Stored data entries
══════════
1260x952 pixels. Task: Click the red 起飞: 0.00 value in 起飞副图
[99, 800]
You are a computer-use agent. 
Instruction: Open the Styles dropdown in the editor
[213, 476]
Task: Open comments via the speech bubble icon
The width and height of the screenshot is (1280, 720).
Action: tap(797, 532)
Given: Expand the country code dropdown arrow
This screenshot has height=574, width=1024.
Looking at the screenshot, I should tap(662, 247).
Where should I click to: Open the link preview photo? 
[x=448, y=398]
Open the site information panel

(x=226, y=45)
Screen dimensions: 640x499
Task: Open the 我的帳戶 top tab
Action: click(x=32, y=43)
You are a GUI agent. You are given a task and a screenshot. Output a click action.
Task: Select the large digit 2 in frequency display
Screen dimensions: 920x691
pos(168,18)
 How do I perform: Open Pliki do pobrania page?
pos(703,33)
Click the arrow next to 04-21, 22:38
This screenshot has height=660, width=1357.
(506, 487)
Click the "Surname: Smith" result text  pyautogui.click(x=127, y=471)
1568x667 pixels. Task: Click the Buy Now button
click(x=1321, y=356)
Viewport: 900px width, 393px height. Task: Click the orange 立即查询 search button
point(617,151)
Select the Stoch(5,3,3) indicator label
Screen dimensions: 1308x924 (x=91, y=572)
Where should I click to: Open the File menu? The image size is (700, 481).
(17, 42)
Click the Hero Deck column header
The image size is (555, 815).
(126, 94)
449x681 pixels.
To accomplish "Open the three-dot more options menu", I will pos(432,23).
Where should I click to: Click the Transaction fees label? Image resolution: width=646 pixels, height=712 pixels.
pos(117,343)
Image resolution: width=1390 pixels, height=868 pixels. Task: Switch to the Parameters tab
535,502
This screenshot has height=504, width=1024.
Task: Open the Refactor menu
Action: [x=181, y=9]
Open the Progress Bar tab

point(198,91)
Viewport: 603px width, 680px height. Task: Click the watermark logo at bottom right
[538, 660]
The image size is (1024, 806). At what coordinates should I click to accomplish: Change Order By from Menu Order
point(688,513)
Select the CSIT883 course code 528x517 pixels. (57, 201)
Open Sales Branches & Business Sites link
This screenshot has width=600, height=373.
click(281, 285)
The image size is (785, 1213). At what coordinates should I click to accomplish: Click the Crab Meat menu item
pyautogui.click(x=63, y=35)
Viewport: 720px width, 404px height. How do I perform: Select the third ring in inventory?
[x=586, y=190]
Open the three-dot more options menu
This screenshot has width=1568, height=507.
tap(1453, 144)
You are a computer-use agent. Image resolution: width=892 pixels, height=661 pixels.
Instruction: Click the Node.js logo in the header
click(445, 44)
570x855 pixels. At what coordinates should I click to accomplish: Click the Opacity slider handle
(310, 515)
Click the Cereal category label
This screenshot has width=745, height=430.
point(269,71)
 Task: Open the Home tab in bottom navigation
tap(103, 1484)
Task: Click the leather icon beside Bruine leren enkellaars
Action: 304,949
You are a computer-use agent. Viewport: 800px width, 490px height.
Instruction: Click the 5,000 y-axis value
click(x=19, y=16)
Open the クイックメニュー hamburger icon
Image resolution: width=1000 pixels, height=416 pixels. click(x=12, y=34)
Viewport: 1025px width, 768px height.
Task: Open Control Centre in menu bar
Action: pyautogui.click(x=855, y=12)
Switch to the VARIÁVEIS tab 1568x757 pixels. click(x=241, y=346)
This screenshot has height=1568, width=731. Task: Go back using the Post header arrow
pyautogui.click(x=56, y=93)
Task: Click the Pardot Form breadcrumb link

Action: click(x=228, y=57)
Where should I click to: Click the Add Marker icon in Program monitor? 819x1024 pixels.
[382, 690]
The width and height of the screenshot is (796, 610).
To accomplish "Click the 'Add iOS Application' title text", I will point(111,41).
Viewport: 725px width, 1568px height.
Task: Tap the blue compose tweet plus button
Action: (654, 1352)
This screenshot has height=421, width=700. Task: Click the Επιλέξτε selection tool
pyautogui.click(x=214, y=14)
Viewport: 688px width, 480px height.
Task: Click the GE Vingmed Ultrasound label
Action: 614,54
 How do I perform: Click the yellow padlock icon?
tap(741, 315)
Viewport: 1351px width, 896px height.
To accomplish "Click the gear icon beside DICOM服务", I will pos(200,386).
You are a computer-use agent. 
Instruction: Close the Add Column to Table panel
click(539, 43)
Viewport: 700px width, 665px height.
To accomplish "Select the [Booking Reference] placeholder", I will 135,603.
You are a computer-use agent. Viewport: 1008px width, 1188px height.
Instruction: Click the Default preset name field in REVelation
══════════
TASK REQUIREMENTS:
Please repeat the data in full so that nothing differs from the original.

REPLY:
1260x952 pixels. Task: Click the red 起飞: 0.00 value in 起飞副图
[99, 800]
You are a computer-use agent. 
Instruction: Open the Styles dropdown in the editor
[213, 476]
Task: Open comments via the speech bubble icon
The width and height of the screenshot is (1280, 720).
Action: tap(797, 532)
Given: Expand the country code dropdown arrow
This screenshot has height=574, width=1024.
Looking at the screenshot, I should tap(662, 247).
Where should I click to: Open the link preview photo? 
[x=448, y=398]
Open the site information panel

(x=226, y=45)
Screen dimensions: 640x499
Task: Open the 我的帳戶 top tab
Action: click(x=32, y=43)
You are a GUI agent. You are given a task and a screenshot. Output a click action.
Task: Select the large digit 2 in frequency display
Screen dimensions: 920x691
pos(168,18)
 How do I perform: Open Pliki do pobrania page?
pos(703,33)
Click the arrow next to 04-21, 22:38
This screenshot has height=660, width=1357.
(506, 487)
Click the "Surname: Smith" result text  pyautogui.click(x=127, y=471)
1568x667 pixels. Task: Click the Buy Now button
click(x=1321, y=356)
Viewport: 900px width, 393px height. Task: Click the orange 立即查询 search button
point(617,151)
Select the Stoch(5,3,3) indicator label
Screen dimensions: 1308x924 (x=91, y=572)
Where should I click to: Open the File menu? The image size is (700, 481).
(17, 42)
Click the Hero Deck column header
The image size is (555, 815).
(126, 94)
449x681 pixels.
To accomplish "Open the three-dot more options menu", I will pos(432,23).
Where should I click to: Click the Transaction fees label? Image resolution: width=646 pixels, height=712 pixels.
pos(117,343)
Image resolution: width=1390 pixels, height=868 pixels. Task: Switch to the Parameters tab
535,502
This screenshot has height=504, width=1024.
Task: Open the Refactor menu
Action: [x=181, y=9]
Open the Progress Bar tab

point(198,91)
Viewport: 603px width, 680px height. Task: Click the watermark logo at bottom right
[538, 660]
The image size is (1024, 806). At what coordinates should I click to accomplish: Change Order By from Menu Order
point(688,513)
Select the CSIT883 course code 528x517 pixels. (57, 201)
Open Sales Branches & Business Sites link
This screenshot has width=600, height=373.
click(281, 285)
The image size is (785, 1213). At what coordinates should I click to accomplish: Click the Crab Meat menu item
pyautogui.click(x=63, y=35)
Viewport: 720px width, 404px height. How do I perform: Select the third ring in inventory?
[x=586, y=190]
Open the three-dot more options menu
This screenshot has width=1568, height=507.
tap(1453, 144)
You are a computer-use agent. Image resolution: width=892 pixels, height=661 pixels.
Instruction: Click the Node.js logo in the header
click(445, 44)
570x855 pixels. At what coordinates should I click to accomplish: Click the Opacity slider handle
(310, 515)
Click the Cereal category label
This screenshot has width=745, height=430.
point(269,71)
 Task: Open the Home tab in bottom navigation
tap(103, 1484)
Task: Click the leather icon beside Bruine leren enkellaars
Action: 304,949
You are a computer-use agent. Viewport: 800px width, 490px height.
Instruction: Click the 5,000 y-axis value
click(x=19, y=16)
Open the クイックメニュー hamburger icon
Image resolution: width=1000 pixels, height=416 pixels. click(x=12, y=34)
Viewport: 1025px width, 768px height.
Task: Open Control Centre in menu bar
Action: pyautogui.click(x=855, y=12)
Switch to the VARIÁVEIS tab 1568x757 pixels. click(x=241, y=346)
This screenshot has height=1568, width=731. Task: Go back using the Post header arrow
pyautogui.click(x=56, y=93)
Task: Click the Pardot Form breadcrumb link

Action: click(x=228, y=57)
Where should I click to: Click the Add Marker icon in Program monitor? 819x1024 pixels.
[382, 690]
The width and height of the screenshot is (796, 610).
To accomplish "Click the 'Add iOS Application' title text", I will point(111,41).
Viewport: 725px width, 1568px height.
Task: Tap the blue compose tweet plus button
Action: (654, 1352)
This screenshot has height=421, width=700. Task: Click the Επιλέξτε selection tool
pyautogui.click(x=214, y=14)
Viewport: 688px width, 480px height.
Task: Click the GE Vingmed Ultrasound label
Action: 614,54
 How do I perform: Click the yellow padlock icon?
tap(741, 315)
Viewport: 1351px width, 896px height.
To accomplish "Click the gear icon beside DICOM服务", I will pos(200,386).
You are a computer-use agent. 
Instruction: Close the Add Column to Table panel
click(539, 43)
Viewport: 700px width, 665px height.
To accomplish "Select the [Booking Reference] placeholder", I will 135,603.
You are a computer-use agent. Viewport: 1008px width, 1188px height.
Instruction: Click the Default preset name field in REVelation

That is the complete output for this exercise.